_Work task_
Take the line that contains "Where should I" and each one after it through the last line below, and retype them exactly. Leave out the pictures.

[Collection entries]
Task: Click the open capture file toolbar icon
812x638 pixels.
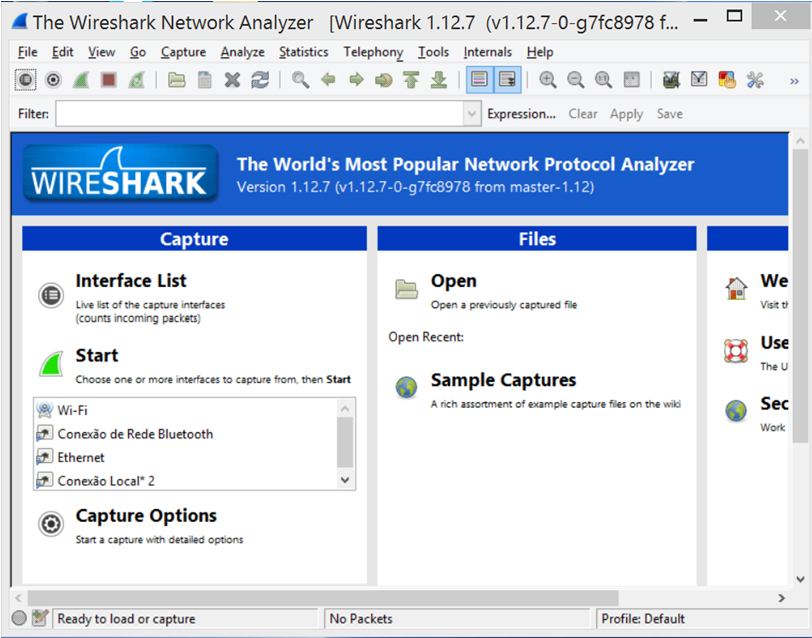Action: tap(177, 80)
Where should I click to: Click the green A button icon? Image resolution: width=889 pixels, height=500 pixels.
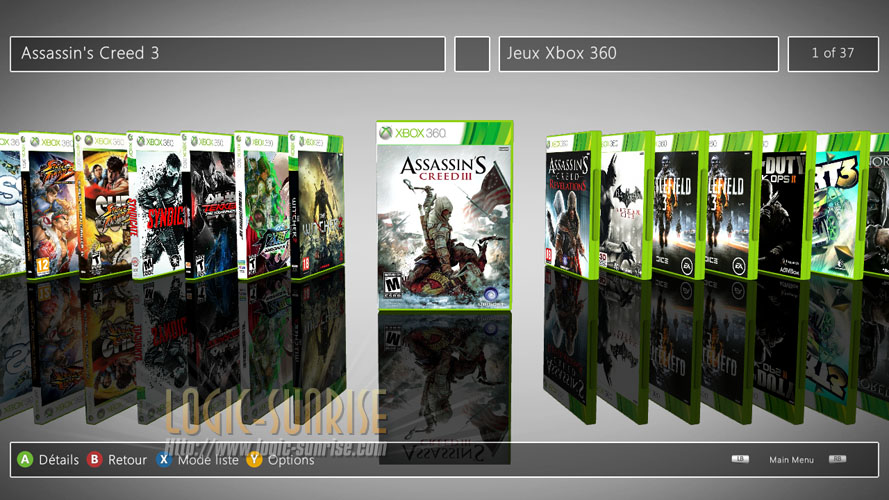coord(25,460)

_Task result_
Where should I click to: Click the green A button icon? Image resolution: width=889 pixels, height=500 pixels.
coord(25,460)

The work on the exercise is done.